Там с вершин отвесных Ледники сползают, Там дороги в тесных Щелях пролегают. Там немые кручи Не дают простору, Грозовые кручи Обнимают гору. Лапы тёмных елей Мягки и широки, В душной мгле ущелий Мечутся потоки. В буйном гневе свирепея, Там грохочет Рейн. Здесь ли ты жила, о фея — Раутенделейн?
От стихов — к изложению в прозе: «Дальше пошли яркие и прекрасные швейцарские впечатления: и Рейнский водопад, и Люцерн, и Пилат, и Гисбах, и Интерлакен, и Леман, и долина Роны с Симплонской дорогой и большим Алечтским глетчером, куда я взбирался один». Миланский собор «превзошёл все ожидания». Женевское озеро восхитило.
В Париже поселились в самом центре Латинского квартала. Естественно, сразу же направились в Лувр. Парижу ещё предстоит войти в жизнь Волошина и на какое-то время заполнить её целиком. Пока же он ввергает поэта в «состояние какого-то полного одурения. Всё так громадно, широко, людно, изобильно, что голова кружится». Макс пробыл в Лувре два часа, рассматривал картины Мурильо, Рубенса, Рафаэля, Леонардо, «снизу вверх» созерцал Венеру Милосскую. Оказалось, что к встрече с подобным искусством он ещё не готов. Впоследствии Волошин напишет: «В первый раз попавши за границу 21 года от роду, я ходил по картинным галереям совершенным дикарём и наивно удивлялся: „Какую ерунду писали эти старые мастера, то ли дело наша Третьяковка!“… Это было естественное следствие живописи передвижников, на которой я воспитался. И возненавидел же я их спустя несколько лет за эти патриотические бельма!»
Античным статуям и полотнам эпохи Возрождения Волошин предпочитает «современные мраморы» Люксембургского музея — скульптуры А. Шапю, Д. Пуэ, Э. Фремье и т. п. Нагулявшись по аллеям Люксембургского сада, поэт не забывает отправить Вере Нич в Феодосию открытку с изображением памятника живописцу Антуану Ватто — тем более что это «недалеко от места моего жительства». Несколько дальше — Монмартрское кладбище, куда Волошин пришёл поклониться могиле Генриха Гейне.

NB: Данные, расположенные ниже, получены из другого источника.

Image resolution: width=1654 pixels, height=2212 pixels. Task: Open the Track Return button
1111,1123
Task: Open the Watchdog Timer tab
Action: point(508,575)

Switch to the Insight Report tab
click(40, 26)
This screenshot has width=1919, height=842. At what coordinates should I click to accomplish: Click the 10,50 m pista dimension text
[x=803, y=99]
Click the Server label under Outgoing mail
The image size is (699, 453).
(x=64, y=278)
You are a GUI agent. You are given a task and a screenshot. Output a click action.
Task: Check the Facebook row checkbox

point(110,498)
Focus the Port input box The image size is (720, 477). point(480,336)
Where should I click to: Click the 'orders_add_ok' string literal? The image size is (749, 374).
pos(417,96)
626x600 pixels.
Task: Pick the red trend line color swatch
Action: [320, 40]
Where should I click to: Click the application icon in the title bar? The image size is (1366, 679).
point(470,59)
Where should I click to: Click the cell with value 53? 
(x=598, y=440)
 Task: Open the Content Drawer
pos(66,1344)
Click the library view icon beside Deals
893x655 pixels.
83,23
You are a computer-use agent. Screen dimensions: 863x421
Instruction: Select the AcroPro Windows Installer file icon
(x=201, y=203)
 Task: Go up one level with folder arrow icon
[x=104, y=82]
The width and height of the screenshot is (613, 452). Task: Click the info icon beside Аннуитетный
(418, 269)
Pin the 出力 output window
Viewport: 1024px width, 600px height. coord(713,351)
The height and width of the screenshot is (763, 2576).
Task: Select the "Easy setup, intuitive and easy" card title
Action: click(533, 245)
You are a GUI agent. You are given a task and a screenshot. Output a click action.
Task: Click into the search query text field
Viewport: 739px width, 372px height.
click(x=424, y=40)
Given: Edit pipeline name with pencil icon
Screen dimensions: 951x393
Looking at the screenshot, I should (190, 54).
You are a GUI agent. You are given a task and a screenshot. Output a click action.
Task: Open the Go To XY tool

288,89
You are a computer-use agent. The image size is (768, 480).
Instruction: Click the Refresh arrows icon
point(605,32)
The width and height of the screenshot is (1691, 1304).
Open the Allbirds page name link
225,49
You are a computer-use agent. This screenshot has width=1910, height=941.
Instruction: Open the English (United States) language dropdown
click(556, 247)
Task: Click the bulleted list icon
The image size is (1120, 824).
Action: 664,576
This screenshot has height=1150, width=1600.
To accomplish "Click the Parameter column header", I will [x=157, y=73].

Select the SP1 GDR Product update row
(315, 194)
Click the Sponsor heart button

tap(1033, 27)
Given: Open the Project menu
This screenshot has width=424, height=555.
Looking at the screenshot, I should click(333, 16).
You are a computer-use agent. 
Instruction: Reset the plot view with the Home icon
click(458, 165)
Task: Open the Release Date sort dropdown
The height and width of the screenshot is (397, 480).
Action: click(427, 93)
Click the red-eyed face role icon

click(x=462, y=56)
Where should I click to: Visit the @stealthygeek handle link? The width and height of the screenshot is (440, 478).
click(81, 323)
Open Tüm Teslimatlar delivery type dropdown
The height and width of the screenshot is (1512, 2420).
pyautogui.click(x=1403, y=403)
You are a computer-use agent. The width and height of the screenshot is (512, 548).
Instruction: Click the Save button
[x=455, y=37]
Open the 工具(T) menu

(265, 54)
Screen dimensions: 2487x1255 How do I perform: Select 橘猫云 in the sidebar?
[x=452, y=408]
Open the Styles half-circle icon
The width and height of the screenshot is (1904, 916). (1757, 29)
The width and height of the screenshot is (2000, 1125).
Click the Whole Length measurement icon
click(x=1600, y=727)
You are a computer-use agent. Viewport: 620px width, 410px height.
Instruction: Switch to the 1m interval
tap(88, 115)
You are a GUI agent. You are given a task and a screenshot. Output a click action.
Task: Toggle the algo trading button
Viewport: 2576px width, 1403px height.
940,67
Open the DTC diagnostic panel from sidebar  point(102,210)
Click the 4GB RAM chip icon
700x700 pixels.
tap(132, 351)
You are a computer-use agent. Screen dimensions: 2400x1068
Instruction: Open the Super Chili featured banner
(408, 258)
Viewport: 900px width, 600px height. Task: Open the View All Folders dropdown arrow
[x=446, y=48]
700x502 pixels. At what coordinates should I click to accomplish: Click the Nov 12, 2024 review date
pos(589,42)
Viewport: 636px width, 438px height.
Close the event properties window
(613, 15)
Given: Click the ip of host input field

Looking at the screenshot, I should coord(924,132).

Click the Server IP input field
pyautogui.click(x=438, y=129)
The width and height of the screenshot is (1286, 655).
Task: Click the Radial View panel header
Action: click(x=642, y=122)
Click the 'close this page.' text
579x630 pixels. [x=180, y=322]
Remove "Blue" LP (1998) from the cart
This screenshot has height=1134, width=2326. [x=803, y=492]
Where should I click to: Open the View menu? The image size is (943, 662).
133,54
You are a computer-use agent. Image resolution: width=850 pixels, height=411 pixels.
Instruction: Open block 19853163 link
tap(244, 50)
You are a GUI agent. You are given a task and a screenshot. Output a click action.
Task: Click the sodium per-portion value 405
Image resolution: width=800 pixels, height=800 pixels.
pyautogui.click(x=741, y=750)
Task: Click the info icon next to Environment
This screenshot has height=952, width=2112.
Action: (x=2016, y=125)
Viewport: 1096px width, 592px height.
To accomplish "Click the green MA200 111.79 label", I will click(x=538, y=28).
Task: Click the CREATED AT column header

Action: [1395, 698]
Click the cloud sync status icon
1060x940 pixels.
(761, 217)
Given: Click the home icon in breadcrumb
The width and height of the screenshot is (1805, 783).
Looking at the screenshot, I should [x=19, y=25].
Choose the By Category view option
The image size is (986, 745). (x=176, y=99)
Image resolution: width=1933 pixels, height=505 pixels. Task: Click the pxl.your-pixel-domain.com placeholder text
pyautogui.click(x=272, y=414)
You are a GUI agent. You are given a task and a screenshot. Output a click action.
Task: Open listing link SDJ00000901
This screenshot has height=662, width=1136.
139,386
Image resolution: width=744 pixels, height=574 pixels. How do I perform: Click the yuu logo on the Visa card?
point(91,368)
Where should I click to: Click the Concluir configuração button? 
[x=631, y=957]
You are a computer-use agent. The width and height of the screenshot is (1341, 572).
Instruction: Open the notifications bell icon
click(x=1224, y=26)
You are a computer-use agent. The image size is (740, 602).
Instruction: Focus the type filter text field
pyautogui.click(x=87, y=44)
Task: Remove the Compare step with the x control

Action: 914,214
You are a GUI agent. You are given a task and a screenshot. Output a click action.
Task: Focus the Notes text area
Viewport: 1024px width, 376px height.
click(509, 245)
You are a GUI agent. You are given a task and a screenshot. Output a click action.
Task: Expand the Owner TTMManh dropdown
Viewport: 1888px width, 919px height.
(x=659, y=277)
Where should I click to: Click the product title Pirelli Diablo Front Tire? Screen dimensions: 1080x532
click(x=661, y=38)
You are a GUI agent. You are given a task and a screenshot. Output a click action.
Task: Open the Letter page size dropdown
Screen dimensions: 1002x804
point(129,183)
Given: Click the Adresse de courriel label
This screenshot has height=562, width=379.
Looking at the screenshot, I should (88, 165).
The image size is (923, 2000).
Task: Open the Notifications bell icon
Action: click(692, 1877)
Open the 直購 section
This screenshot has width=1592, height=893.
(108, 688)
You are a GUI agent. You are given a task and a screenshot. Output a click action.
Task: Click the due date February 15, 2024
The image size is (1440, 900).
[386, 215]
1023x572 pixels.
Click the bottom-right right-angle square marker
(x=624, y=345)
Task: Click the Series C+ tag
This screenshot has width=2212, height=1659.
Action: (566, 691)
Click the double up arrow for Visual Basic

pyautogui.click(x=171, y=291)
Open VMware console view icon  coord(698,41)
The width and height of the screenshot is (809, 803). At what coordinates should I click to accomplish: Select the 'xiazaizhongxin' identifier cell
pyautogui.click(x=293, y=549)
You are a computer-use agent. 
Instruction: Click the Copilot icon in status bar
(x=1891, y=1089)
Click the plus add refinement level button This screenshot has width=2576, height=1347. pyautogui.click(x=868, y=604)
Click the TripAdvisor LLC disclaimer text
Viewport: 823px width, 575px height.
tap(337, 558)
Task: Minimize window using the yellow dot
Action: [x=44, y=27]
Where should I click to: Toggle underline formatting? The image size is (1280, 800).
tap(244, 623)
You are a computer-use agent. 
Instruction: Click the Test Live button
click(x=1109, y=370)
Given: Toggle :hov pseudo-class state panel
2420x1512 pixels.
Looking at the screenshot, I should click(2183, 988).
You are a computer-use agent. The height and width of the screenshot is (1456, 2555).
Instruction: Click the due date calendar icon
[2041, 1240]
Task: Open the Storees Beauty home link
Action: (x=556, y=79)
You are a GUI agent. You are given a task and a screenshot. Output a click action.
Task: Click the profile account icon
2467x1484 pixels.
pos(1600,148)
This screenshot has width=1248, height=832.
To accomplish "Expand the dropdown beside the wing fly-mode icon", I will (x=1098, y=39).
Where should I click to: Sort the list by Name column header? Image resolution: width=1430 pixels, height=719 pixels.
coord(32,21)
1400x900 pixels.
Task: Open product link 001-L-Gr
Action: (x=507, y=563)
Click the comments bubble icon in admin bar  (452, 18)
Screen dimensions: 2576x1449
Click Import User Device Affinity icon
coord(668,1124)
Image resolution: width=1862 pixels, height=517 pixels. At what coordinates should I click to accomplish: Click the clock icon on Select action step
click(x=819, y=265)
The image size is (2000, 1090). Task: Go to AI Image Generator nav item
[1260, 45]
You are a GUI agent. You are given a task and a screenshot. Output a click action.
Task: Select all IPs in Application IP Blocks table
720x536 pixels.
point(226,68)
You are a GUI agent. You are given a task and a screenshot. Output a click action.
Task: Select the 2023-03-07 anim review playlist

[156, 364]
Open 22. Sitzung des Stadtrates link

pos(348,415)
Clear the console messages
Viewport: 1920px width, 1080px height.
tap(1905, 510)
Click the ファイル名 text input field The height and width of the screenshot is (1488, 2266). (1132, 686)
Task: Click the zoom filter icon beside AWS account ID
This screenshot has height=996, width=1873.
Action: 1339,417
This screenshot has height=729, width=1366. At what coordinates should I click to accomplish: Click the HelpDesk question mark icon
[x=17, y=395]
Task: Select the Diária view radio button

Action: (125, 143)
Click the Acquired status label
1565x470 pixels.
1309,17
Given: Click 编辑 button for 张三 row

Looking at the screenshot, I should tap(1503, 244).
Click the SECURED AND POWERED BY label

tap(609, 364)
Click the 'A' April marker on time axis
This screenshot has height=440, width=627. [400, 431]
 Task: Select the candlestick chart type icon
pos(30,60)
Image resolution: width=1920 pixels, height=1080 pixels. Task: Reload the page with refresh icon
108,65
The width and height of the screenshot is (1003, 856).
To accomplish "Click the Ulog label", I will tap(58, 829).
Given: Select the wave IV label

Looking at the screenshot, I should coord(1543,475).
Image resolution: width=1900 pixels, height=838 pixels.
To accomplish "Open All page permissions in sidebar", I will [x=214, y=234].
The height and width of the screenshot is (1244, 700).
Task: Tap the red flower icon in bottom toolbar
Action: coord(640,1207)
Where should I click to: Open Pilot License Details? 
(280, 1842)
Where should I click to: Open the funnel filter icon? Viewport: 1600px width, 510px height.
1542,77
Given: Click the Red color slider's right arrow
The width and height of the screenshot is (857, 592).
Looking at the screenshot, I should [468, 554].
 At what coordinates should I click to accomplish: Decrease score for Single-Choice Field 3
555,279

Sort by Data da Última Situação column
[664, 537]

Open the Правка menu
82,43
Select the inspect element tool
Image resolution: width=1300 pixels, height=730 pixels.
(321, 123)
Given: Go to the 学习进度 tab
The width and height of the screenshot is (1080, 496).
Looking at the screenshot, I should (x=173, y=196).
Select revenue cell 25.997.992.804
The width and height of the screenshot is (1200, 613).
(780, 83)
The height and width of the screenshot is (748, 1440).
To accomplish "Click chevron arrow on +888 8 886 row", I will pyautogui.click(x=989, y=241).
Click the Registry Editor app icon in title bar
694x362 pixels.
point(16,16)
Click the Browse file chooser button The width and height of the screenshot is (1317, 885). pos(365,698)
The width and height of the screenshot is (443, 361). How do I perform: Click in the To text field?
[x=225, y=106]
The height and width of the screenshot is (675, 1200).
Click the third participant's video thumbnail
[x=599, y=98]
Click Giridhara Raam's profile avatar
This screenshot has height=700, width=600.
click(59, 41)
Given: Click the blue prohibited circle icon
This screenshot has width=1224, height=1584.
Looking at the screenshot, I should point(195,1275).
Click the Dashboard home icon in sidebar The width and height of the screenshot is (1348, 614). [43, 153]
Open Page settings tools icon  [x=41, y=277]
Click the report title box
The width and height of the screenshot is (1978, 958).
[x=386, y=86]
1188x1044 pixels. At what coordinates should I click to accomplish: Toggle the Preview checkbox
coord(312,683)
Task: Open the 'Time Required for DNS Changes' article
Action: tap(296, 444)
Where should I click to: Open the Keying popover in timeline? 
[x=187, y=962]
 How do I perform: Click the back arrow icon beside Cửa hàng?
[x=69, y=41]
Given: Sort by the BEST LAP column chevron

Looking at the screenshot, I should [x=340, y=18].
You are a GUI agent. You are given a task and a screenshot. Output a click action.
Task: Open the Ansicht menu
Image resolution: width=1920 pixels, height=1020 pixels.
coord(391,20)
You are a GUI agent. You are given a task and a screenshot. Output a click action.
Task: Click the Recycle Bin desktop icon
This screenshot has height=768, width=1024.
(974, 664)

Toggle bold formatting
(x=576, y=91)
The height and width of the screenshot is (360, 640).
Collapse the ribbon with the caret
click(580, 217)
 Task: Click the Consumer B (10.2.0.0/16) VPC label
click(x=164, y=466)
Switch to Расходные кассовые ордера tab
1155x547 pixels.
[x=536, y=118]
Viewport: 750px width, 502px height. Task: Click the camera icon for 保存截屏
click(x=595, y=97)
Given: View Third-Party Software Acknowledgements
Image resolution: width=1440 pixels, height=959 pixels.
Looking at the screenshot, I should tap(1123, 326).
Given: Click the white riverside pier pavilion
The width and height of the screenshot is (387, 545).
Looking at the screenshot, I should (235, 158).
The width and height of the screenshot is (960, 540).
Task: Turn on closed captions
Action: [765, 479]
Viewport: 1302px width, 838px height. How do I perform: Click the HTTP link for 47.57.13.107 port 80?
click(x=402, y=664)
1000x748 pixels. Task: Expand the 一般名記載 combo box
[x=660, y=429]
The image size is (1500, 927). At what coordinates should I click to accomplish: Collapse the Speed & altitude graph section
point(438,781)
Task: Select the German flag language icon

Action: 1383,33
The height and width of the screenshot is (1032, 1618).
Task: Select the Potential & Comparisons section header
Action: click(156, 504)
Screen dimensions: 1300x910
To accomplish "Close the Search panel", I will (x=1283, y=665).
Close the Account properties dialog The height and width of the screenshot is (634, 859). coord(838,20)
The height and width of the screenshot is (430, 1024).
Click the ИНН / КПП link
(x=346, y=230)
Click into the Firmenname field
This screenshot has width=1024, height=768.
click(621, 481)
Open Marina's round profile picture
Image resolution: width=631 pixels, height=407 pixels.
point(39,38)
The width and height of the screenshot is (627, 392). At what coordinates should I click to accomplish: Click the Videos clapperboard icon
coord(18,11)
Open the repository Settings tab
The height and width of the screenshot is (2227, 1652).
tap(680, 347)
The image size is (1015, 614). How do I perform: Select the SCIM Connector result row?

15 ноября — отъезд из Парижа в Берлин. Но сначала — Кёльн, осмотр Кёльнского собора, и вновь — извержение чувств: «Вся Германия с её сказками и песнями, историей и поэзией нахлынула и охватила меня…» В Берлине остановились у Вениамина Людвиговича Гауфлера, бывшего феодосийского гимназиста, талантливого пианиста. Именно Гауфлер водит Елену Оттобальдовну с Максом по Берлину, показывает достопримечательности. Здесь же и Александр Пешковский. Чуть позже сюда приезжает Павел Павлович Теш.
А тем временем профессор Озеров, находясь в Москве, советует в письме Максу остаться в Берлине, взяться там за учёбу, а также читать «газеты всех направлений», посещать митинги, «высасывать из Запада всё, что можно высосать». Макс отчасти следует этому совету: посещает лекции в университете и собрания социал-демократов. Он уже вполне «примирился с Берлином». Как он и полагал, «жизнь здесь дешева необыкновенно и замечательно удобна», хотя Париж уже вошёл в его плоть и кровь — «Париж я никогда не забуду».
В середине декабря Елена Оттобальдовна с Павлом Павловичем отбывают в Москву. (Евгения Теш покинула компанию раньше.) Макс же никуда не торопится. В канун Сочельника, надев «новую пару», он отправляется на званый вечер. В новогоднюю ночь прохаживается по Фридрихштрассе, наблюдая народное гулянье. При этом поэт, как и намеревался, пытается овладеть немецким; с этой целью читает немецкие книги, а также газету «Форвертс», на которую подписался. Ему хочется подробнее осмотреть берлинские музеи, съездить в Дрезден. Но время начинает поджимать. Надо в конце концов определяться с учёбой. Если уж Московский университет — то филологический факультет. «В сущности, все мои интересы направлены именно в сторону истории, искусства и литературы, а никак не права», — пишет он матери. Он согласен подать прошение — только без просьбы о прощении. Успев поучаствовать 12 января (старого стиля) в праздновании Татьянина дня в одной берлинской пивной (в числе двенадцати москвичей, распевавших там студенческие песни), Волошин наконец возвращается в Москву.